GELENEKSEL GIDALARIN HİJYENİK ÜRETİMİ
15-17 Temmuz 2016 tarihinde Kars’ta “ Türkiye’de ve Dünyada Yerel-Geleneksel Peynirler. Kars kaşarı Coğrafi İşareti “ ismiyle uluslararası bir sempozyum gerçekleşti. Sempozyumda aralarında yabancı uzmanlarında bulunduğu 50 konuşmacı çeşitli yerel peynirlerin geleneksel üretimi konusunda bilgi ve deneyimlerini paylaştılar. Bu kapsamda, gıda maddelerinin üretiminde karşılaşılan sorunlar, geleneksel gıdaların bölge kültüründeki yeri, yerel ürünlerin coğrafi işaret olarak tanımlanması gibi konular tartışıldı.
Yüzlerce yıldır aynı teknikle üretilen bir gıda ürününü görmek ve tadına bakmak yemek kültürüne ilgi duyanlar için oldukça heyecan vericidir. Türkiye geleneksel ürünler açısından birçok ülkeye göre daha zengindir. Coğrafyasından çok çeşitli kültürlerin geçtiği ve farklı bölgelerinde değişik tarımsal ürünlerin yetiştiği ülkemizde uzun yıllar boyunca birçok gıda maddesi basit tekniklerle üretilmiştir. İnsanlık tarihinin başından itibaren yetiştirdiği tarım ürününü ve avladığı hayvanı bozulmadan koruyabilmek insanlar için hayati bir konu olmuştur.
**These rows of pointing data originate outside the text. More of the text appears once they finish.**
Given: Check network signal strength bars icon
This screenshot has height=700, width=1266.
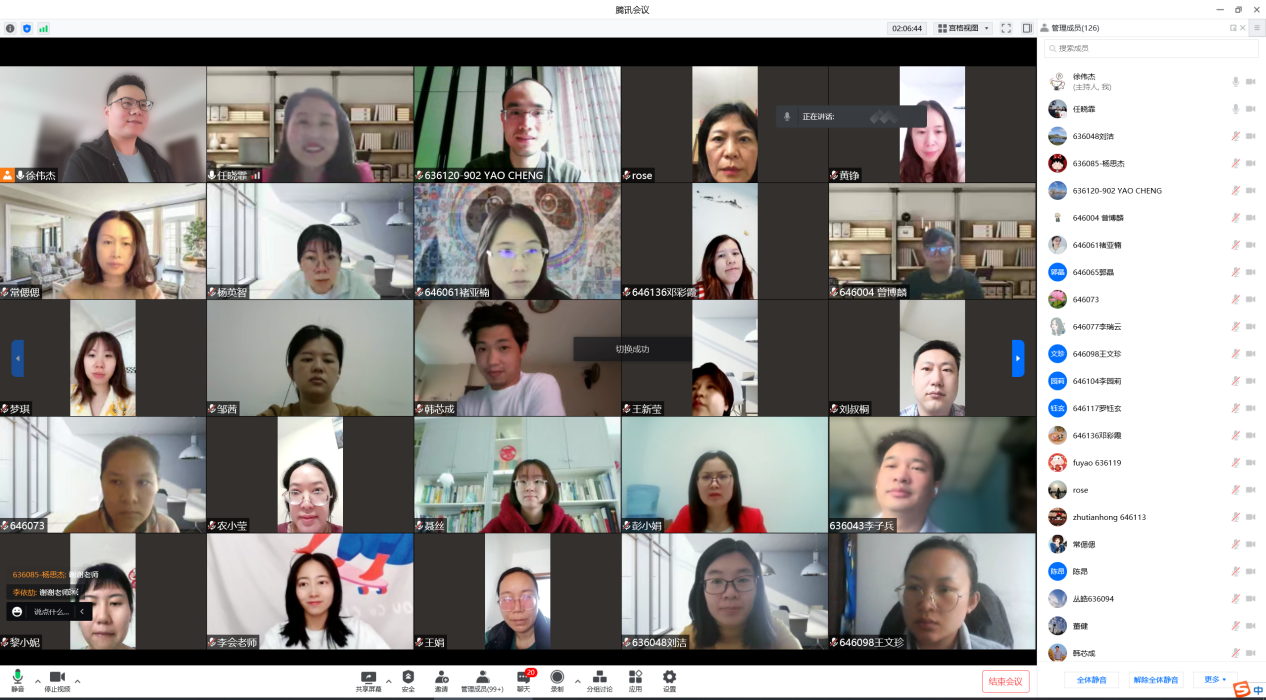Looking at the screenshot, I should 43,28.
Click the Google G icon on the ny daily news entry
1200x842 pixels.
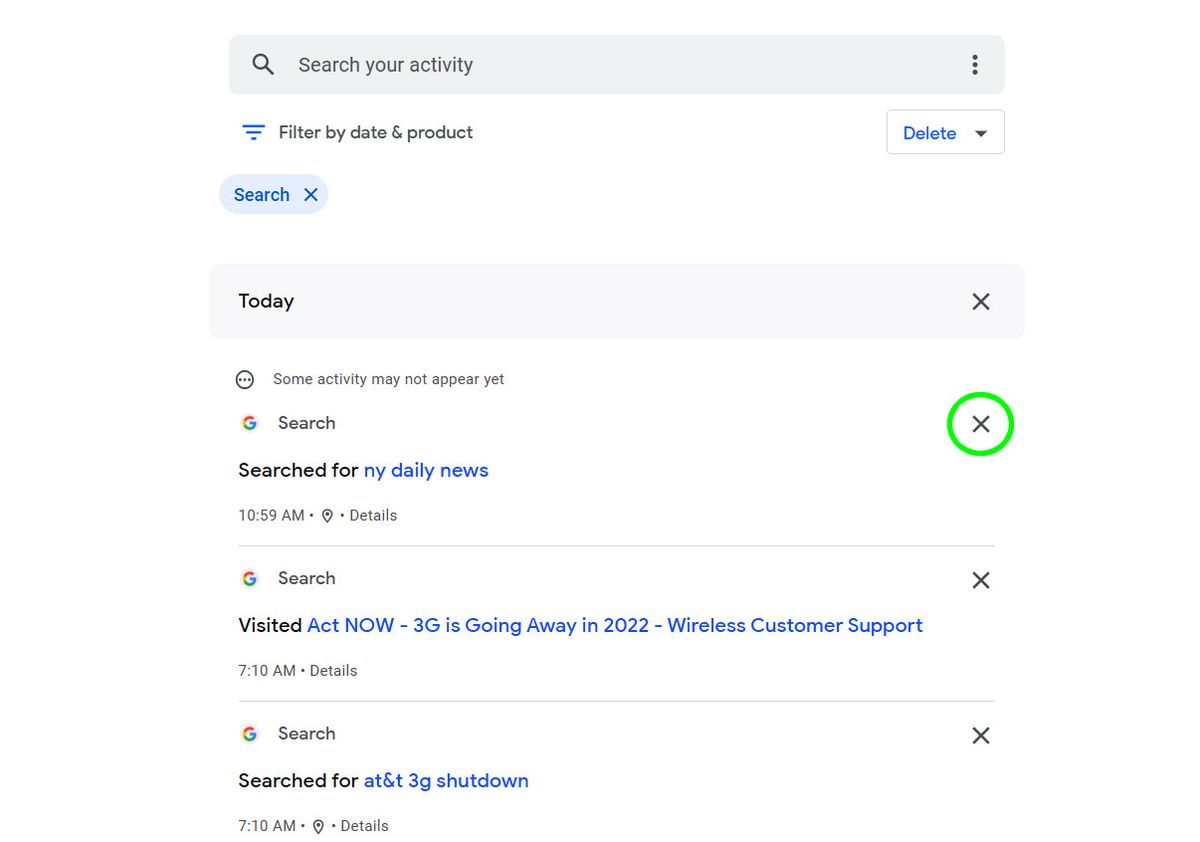[249, 423]
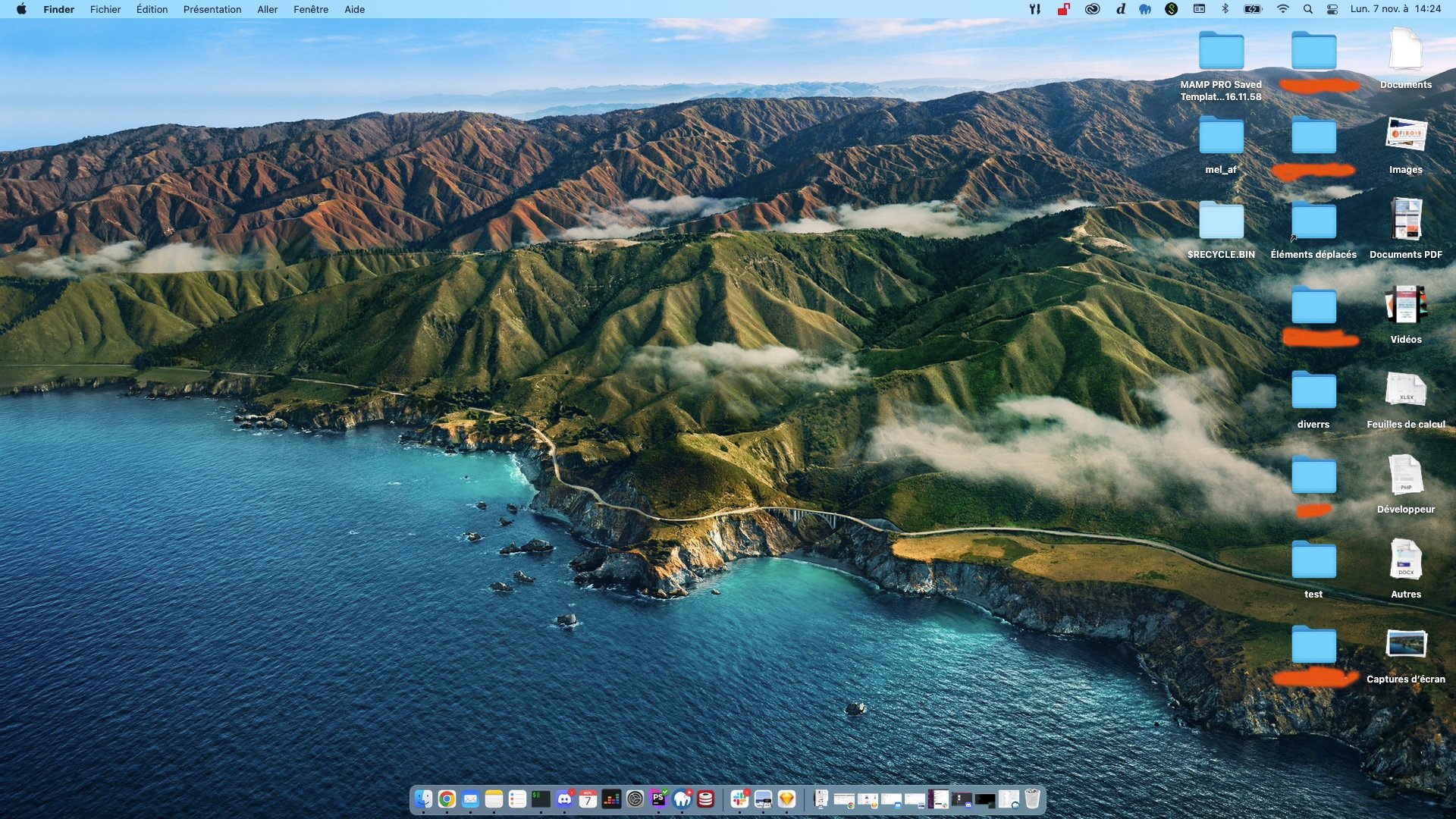The height and width of the screenshot is (819, 1456).
Task: Open the Apple menu
Action: (x=21, y=9)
Bu kapsamda, insanlar gıda maddelerini karın altında tutarak, serin mağaralar içinde depolayarak veya toprağa gömerek bozulmadan korumaya çalışmışlardır. Ürünlerini güneşte kurutarak ve tuzlayarak da koruyabildiklerini fark etmişlerdir. Bazı gıdaların mayalanması sonrasında daha dayanıklı olduğunu keşfettikten sonrada hamurdan ekmek, üzümden şarap ve şıra, sütten peynir, yoğurt, kefir gibi gıda maddeleri üretmişlerdir. Uzun yıllar boyunca insanlar birazda tesadüfi yöntemlerle buldukları bu tekniklerle gıdalarını bozulmadan koruyabilmişler ve belki de ancak bu şekilde insanlık günümüze kadar ulaşabilmiştir.
19. yüzyılda mikroorganizmaların keşfi ile artık gıdaları bozan temel nedenin bu küçük canlılar olduğunu biliyoruz. Bu keşif ve daha sonraki bilimsel gelişmeler sonrasında günümüzde gıdaları teknolojik yöntemlerle daha etkin olarak koruyabiliyoruz. Bununla birlikte, dünyanın birçok yerinde gıdaların eski geleneksel yöntemlerle üretilmesi devam etmektedir. Ülkemizde de tarhana, pekmez, pestil, turşu, pastırma, sucuk, çeşitli hamur işleri ve bazı yemekler geleneksel yöntemlerle üretilebilmekte ve daha çok yerel olarak tüketilmektedir. Bu geleneksel gıdalar bölgelerin gastroturizmine katkıda bulunmakta ve buralara gelen yerli ve yabancı turistlerin ilgisini çekmektedir. Bu yapısı ile geleneksel ürünler bölge ticaretine katkı yapmakta, iş olanağı yaratmaktadır. Geleneksel ürünlerin bazıları bölge kültürünün önemli bir ögesi olarak görülmekte ve coğrafi ürün olarak işaretlenerek koruma altına alınmaktadır.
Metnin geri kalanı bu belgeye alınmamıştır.